● **Task goal**
Retype the material, please. Every line must match.
>>
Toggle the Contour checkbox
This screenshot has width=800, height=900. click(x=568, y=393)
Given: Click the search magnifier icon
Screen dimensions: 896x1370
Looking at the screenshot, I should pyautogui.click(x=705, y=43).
<<
● **Response to this task**
Toggle the Contour checkbox
This screenshot has width=800, height=900. click(x=568, y=393)
Given: Click the search magnifier icon
Screen dimensions: 896x1370
Looking at the screenshot, I should pyautogui.click(x=705, y=43).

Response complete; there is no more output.